Origins of the gongti style with their topic of relation between females and lords at the court can be found in both the "Airs of the states" (guofeng 國風, see Shijing 詩經 "Book of Songs") and the Poetry of the South (Chuci 楚辭), as well as in Music-Bureau-type (yuefu 樂府) poems and songs as flourishing in the early Southern Dynasties period in the southeast.

Palace-style poetry exerted a deep influence on poetry of the Sui 隋 (581-618) and early Tang 唐 (618-907) periods and contributed much to the emergence of the famous regular-style poems of the Tang era, and the genre of "palace lament" (gongyuan 宮怨).
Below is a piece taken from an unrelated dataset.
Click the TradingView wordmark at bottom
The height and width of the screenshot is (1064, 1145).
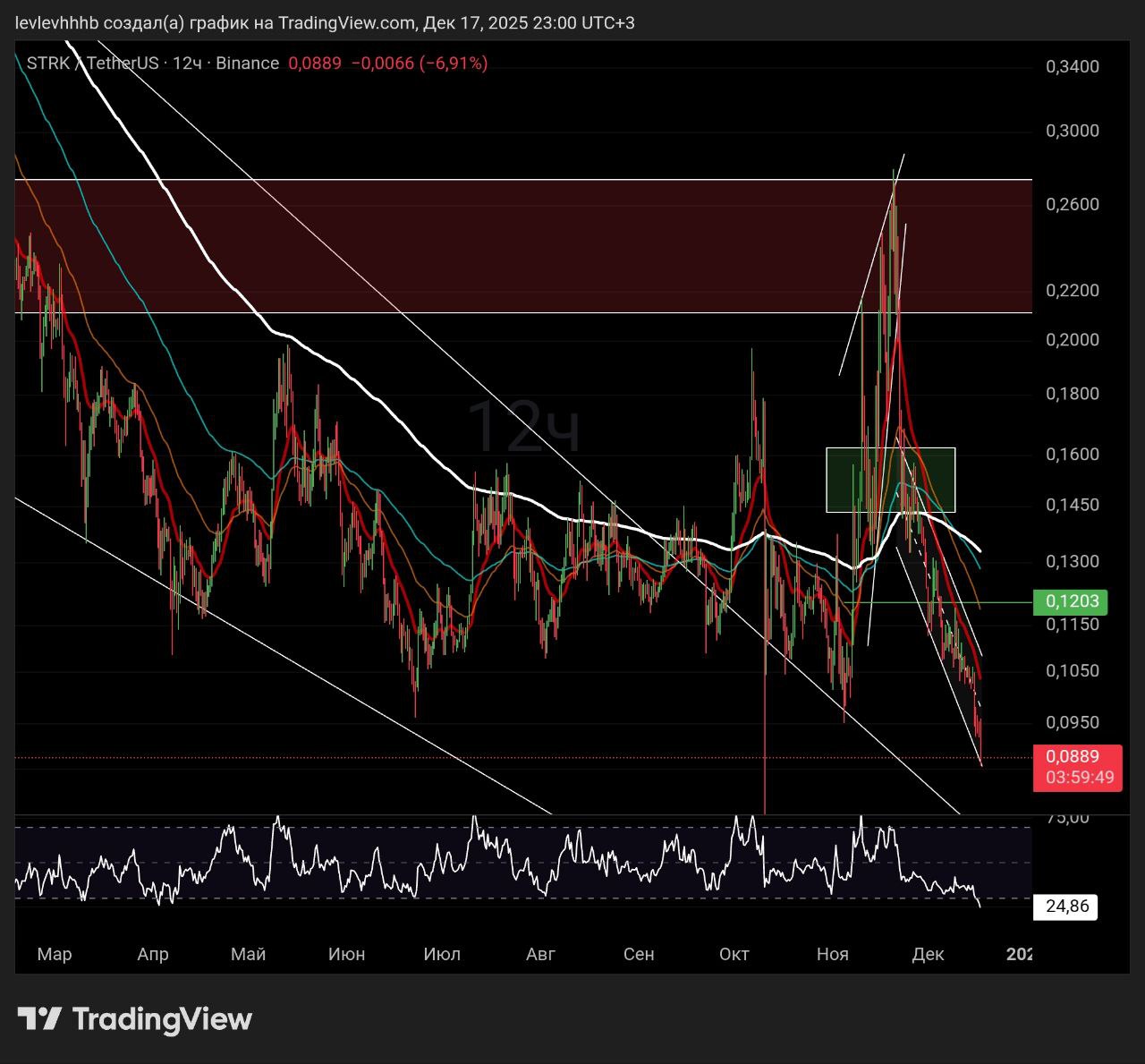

Gongti poems are characterized by many quotations from older literature (diangu 典故), flowery language (cizao 辭藻), and luxuriant vocabulary (nongli 穠麗). The gongti poems rated as best are assembled in Xu Ling's anthology Yutai xinyong 玉臺新詠.

Quotation 1. "The one I love" (Yong de you suo si 詠得有所思) by Yu Jianwu 庾肩吾
佳期竟不歸,
春物坐芳菲。
拂匣看離扇,
開箱見別離。
井梧生未合,
宮槐卷復稀。
不及啣泥燕,
從來相逐飛。
My sweet promise in the end has not come home.
Springtime nature. I sit in scented fragrance.
Dusting a box I find your fan of departure:
Opening a case I see my dress of parting.
Catalpa by the well grows not in full leaf,
The palace pagoda-tree unfurls but sparse.
I will never match mud-bearing swallows,
Together they come, in pursuit they fly.
Source: Birell (1982), 214.
Sources:
Birell, Anne (1982). New Songs from a Jade Terrace: An Anthology of Early Chinese Love Poetry (London: Allen & Unwin).
Cao Daoheng 曹道衡 (1986). "Gongtishi 宮體詩", in Zhongguo da baike quanshu 中國大百科全書, part Zhongguo wenxue 中國文學 (Beijing/Shanghai: Zhongguo da baike quanshu chubanshe), Vol. 1, 184.
Marney, John (1986). "Kung-t‘i shih 宮體詩", in William H. Nienhauser, ed. The Indiana Companion to Traditional Chinese Literature (Bloomington/Indianapolis: Indiana University Press), 515-517.
Wu Zuoqiao 吳作橋, ed. (1992). Zhong-wai wenxue liupai cidian 中外文學流派辭典 (Changchun: Jilin wenshi chubanshe), 62.
Xibei Shifan Xueyuan Zhongwenxi Wenyi Lilun Jiaoyanshi 西北師范學院中文系文藝理論教研室, ed. (1985). Jianming wenxue zhishi cidian 簡明文學知識辭典 (Lanzhou: Gansu renmin chubanshe), 47.